Die Folgenabschätzung kann Ihnen die Bearbeitung und das Verständnis der Bewerber erleichtern, aber sie sollte nicht die Entscheidungen für Sie treffen. Sie müssen alle Informationen und alle Kandidaten im Blick haben. Schließen Sie auf der Grundlage verschiedener Datenpunkte aus und nutzen Sie rationale Prozesse und strukturierte Interviews, um fundierte und faire Entscheidungen zu treffen.
Verwenden Sie AI nicht, um zu verwerfen oder zu filtern, sondern um sie zu erweitern und zu bereichern.
Richtig eingesetzt und dosiert bietet die künstliche Intelligenz viele Möglichkeiten, Auswahlprozesse zu bereichern und sie menschlicher statt mechanischer zu gestalten.

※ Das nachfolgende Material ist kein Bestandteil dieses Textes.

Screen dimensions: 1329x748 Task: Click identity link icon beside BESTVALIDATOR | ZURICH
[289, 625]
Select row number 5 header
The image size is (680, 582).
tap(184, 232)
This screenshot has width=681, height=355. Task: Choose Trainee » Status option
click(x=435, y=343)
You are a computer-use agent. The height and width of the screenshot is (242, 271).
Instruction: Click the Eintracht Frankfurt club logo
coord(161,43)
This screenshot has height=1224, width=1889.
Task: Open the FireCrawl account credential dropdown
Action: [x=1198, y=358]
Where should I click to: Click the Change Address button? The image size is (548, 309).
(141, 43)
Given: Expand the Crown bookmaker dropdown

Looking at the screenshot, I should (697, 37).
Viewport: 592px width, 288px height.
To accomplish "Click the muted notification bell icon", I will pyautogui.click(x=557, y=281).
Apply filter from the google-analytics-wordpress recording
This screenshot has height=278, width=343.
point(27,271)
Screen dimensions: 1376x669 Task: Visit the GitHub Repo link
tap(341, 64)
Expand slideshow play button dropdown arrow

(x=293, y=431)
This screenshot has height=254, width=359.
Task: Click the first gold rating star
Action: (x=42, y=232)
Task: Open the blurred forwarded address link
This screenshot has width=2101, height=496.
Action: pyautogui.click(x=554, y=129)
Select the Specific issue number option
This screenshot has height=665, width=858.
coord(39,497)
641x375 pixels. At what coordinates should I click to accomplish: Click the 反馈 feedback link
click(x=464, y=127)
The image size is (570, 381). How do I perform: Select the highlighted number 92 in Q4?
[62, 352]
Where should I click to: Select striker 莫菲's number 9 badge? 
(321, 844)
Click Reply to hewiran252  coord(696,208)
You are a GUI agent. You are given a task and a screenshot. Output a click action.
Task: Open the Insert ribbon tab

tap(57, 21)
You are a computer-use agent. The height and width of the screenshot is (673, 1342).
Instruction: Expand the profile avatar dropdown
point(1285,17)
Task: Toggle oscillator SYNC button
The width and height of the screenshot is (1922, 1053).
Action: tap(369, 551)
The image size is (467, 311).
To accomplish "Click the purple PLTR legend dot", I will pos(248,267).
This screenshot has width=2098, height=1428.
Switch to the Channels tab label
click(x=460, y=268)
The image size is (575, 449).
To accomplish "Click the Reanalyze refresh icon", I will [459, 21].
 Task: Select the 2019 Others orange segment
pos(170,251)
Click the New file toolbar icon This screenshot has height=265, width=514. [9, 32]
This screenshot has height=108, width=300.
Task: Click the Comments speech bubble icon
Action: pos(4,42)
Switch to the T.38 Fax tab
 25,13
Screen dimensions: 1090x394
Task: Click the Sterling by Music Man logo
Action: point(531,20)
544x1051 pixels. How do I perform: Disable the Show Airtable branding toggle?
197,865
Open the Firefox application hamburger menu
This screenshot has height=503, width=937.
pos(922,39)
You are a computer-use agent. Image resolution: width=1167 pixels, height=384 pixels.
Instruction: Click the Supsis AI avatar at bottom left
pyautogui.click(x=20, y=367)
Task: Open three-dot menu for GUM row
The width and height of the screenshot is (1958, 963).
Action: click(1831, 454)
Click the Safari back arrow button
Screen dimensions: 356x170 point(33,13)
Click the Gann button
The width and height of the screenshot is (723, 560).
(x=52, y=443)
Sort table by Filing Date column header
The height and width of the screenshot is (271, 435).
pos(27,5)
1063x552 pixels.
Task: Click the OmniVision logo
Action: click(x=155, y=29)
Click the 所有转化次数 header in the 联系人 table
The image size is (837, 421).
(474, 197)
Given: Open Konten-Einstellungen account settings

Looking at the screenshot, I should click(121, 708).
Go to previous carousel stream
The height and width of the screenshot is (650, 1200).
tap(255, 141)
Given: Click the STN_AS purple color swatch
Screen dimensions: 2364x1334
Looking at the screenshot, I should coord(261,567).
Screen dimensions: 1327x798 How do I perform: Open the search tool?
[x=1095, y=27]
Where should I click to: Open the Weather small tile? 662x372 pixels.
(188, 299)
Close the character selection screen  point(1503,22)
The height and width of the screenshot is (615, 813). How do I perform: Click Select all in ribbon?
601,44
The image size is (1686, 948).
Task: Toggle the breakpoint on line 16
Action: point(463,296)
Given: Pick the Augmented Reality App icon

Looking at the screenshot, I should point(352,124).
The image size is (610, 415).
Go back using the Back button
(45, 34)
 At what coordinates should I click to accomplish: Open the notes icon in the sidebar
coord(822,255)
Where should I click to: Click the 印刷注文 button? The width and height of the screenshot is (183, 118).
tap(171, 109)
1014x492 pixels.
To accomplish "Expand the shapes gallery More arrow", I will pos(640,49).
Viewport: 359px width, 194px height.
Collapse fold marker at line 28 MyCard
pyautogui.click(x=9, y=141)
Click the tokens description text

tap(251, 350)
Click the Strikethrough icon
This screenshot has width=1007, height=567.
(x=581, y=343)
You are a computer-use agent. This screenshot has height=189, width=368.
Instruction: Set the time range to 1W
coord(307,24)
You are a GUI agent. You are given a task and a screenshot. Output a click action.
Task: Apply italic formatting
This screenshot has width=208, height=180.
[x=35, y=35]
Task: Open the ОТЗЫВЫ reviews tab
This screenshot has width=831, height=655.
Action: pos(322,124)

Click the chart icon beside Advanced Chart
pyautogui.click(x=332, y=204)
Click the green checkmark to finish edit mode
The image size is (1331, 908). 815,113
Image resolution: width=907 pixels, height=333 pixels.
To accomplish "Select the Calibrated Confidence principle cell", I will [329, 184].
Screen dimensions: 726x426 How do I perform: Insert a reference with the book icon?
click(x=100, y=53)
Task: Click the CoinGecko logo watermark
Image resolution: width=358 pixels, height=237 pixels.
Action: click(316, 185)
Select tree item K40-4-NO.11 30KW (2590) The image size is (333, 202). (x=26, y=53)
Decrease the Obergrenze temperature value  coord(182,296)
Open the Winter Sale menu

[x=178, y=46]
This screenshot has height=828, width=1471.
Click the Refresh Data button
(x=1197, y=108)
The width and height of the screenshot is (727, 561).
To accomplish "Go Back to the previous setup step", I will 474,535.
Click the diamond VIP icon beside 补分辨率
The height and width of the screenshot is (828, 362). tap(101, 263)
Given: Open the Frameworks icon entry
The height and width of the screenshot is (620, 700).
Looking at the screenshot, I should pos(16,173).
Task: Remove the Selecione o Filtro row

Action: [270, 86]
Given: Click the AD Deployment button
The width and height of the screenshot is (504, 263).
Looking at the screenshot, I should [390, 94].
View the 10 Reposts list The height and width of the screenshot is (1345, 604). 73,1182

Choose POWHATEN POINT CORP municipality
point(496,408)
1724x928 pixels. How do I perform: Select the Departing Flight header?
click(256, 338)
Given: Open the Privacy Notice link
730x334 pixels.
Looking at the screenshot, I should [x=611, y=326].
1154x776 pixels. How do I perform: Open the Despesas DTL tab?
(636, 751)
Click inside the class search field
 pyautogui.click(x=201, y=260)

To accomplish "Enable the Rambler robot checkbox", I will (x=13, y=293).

Hier sind einige Ideen, die wir am Horizont sehen:
Kurz gesagt: Verwenden Sie KI nicht, um auszusieben oder zu filtern, sondern um sie zu erweitern und zu bereichern. Setzen Sie sie nicht ein, um die Zahl der in Frage kommenden Bewerber zu reduzieren, sondern um neue Talente zu entdecken. Nutzen Sie sie nicht, um menschlichen Kontakt zu vermeiden, sondern um ihn zu fördern.
Die Einstellung von Mitarbeitern ist eine strategische und menschliche Entscheidung, die eine sorgfältige Abwägung und Bewertung der Bewerber erfordert, was niemals vollständig durch künstliche Intelligenz ersetzt werden sollte.
Und ich sage " sollte", nicht "kann", denn als Führungskräfte und Kulturschaffende in unseren Organisationen muss die Grenze zwischen dem, was mit Technologie getan werden kann, und dem, was richtig, gerecht und wünschenswert ist, immer klar sein. Falsch oder falsch, wir arbeiten mit, von und für Menschen.
Sergio Nouvel ist Mitbegründer und CEO von Get on Board.
Dieser Artikel erschien ursprünglich auf dem Get On Board-Blog.

Bearbeitet von
Raquel Rojas
Wir sollten unsere Wahrnehmung des Scheiterns ändern und es als Katalysator für Wachstum nutzen.